1956 science fiction novel

The Death of Grass (US title No Blade of Grass) is a 1956 post-apocalyptic science fiction novel written by the English author Sam Youd under the pen name John Christopher. The plot concerns a virus that kills off grass species, including rice and wheat. The Death of Grass was the first of several post-apocalyptic novels written by Youd. The novel was written in a matter of weeks and liberated him from his day job.

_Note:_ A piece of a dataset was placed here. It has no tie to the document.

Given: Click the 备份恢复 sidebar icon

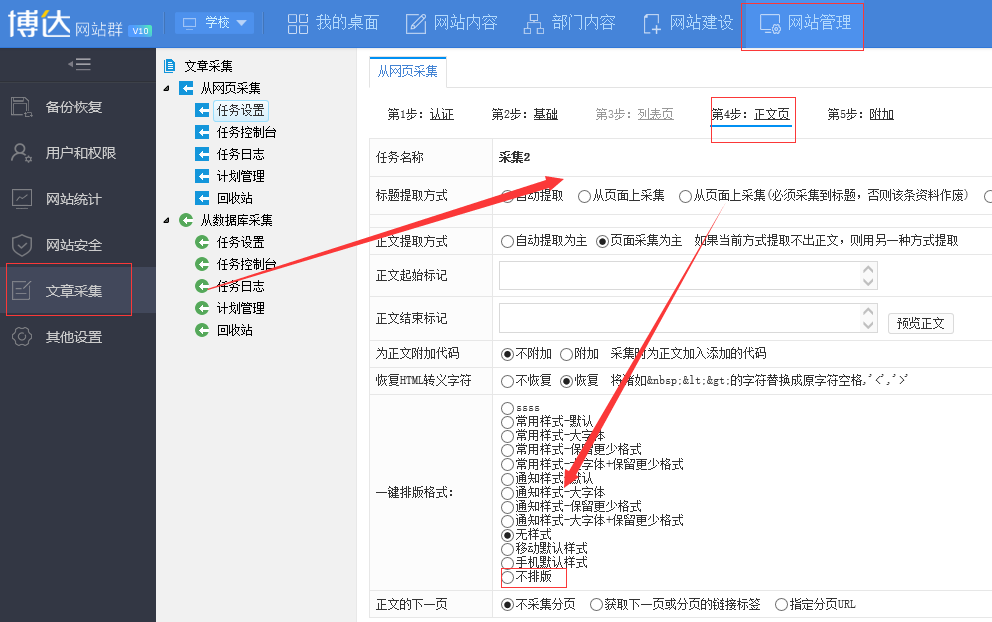Looking at the screenshot, I should coord(22,107).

It was published in the United States both in book form and serialized in The Saturday Evening Post, as No Blade of Grass; supposedly the US publisher thought the original title "sounded like something out of a gardening catalogue". Its publication in The Saturday Evening Post provoked considerable reaction amongst its readers on account of its portrayal of government's response to the unfolding worldwide crisis. The film rights were sold to MGM; the 1970 film, No Blade of Grass, was produced and directed by Cornel Wilde.

==Plot==
A new virus strain has infected rice crops in East Asia causing massive famine; the virus is also revealed to be found in the UK but because of its selectivity does not affect the country's agriculture. After the introduction of a new pesticide, developed in preference to breeding resistant crops, a mutated virus appears and infects the staple crops of West Asia and Europe such as wheat and barley—all of the grasses (thus the novel's title). It threatens a famine engulfing the whole of the Old World, while Australasia and the Americas attempt to impose rigorous quarantine to keep the virus out.

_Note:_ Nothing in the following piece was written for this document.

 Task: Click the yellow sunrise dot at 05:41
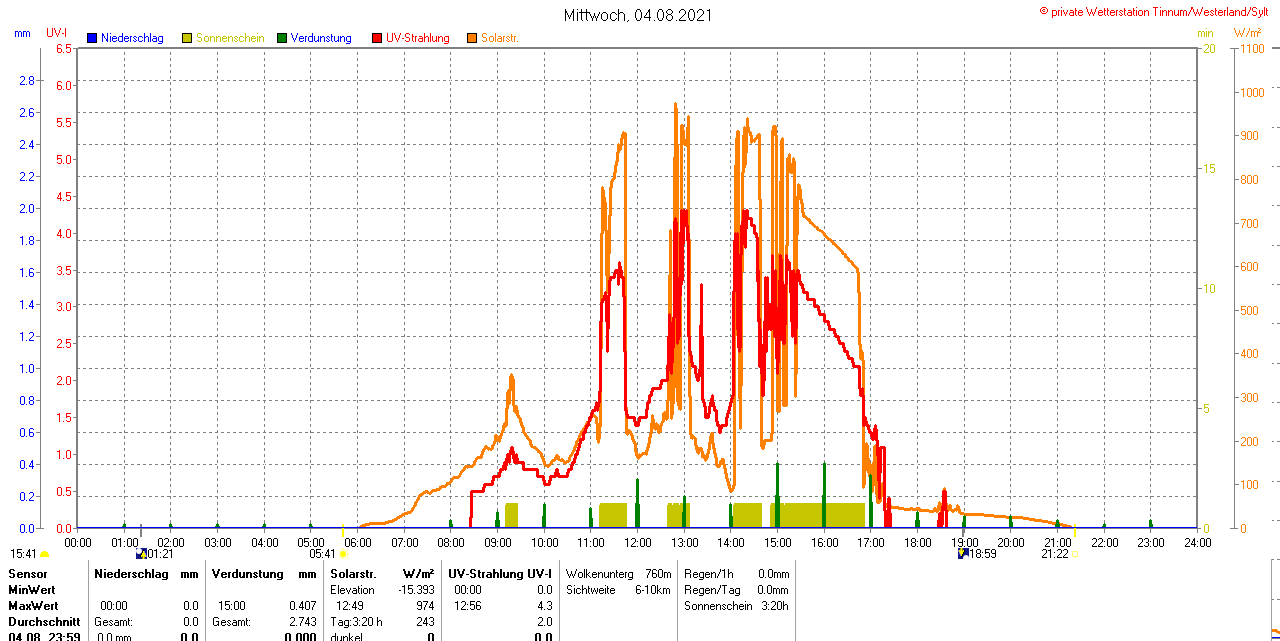[343, 553]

The novel follows the struggles of engineer John Custance and his friend, civil servant Roger Buckley, as, along with their families, they make their way across an England which is rapidly descending into anarchy, hoping to reach the safety of John's brother's potato farm in an isolated Westmorland valley. Buckley, having advance warning of the government's plot to hydrogen bomb major cities, alerts Custance to evacuate. Picking up a travelling companion, a gun shop owner named Pirrie, after an attempt to procure arms, they find that they must sacrifice many of the aspects of the morality they held before the famine in order to stay alive. At one point, when their food supply runs out, they kill a family to take their bread, John justifying it with the belief that "it was them or us."

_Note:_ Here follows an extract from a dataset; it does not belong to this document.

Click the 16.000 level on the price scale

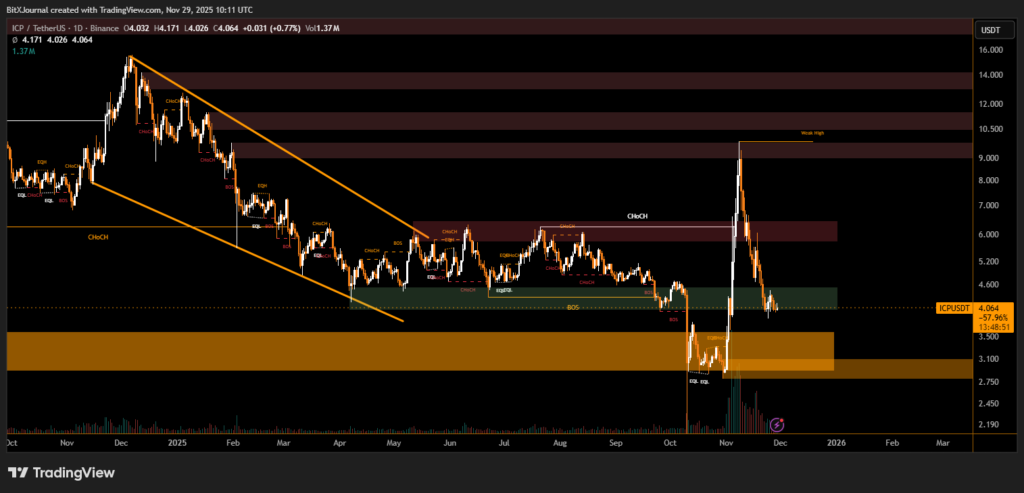coord(991,49)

Before reaching the valley, John takes in a large group of peaceful survivors. The group later survives encounters with a violent biker gang and soldiers attacking a farmhouse. After arriving at the valley, they find that John's brother is unable to let them all in to the heavily defended valley. Pirrie prevents John from taking only his immediate family into the valley; instead, the group takes the valley by force. Pirrie and John's brother are killed; John takes possession of the valley.

==Adaptations==
A dramatised version was broadcast on BBC radio in 1957. Another adaptation for the BBC World Service was broadcast in 1986.

A film adaptation, No Blade of Grass (1970), was produced and directed by Cornel Wilde.

In 2009, as part of a BBC Radio 4 science fiction season, the station broadcast a drama in five episodes, based on the novel and narrated by David Mitchell.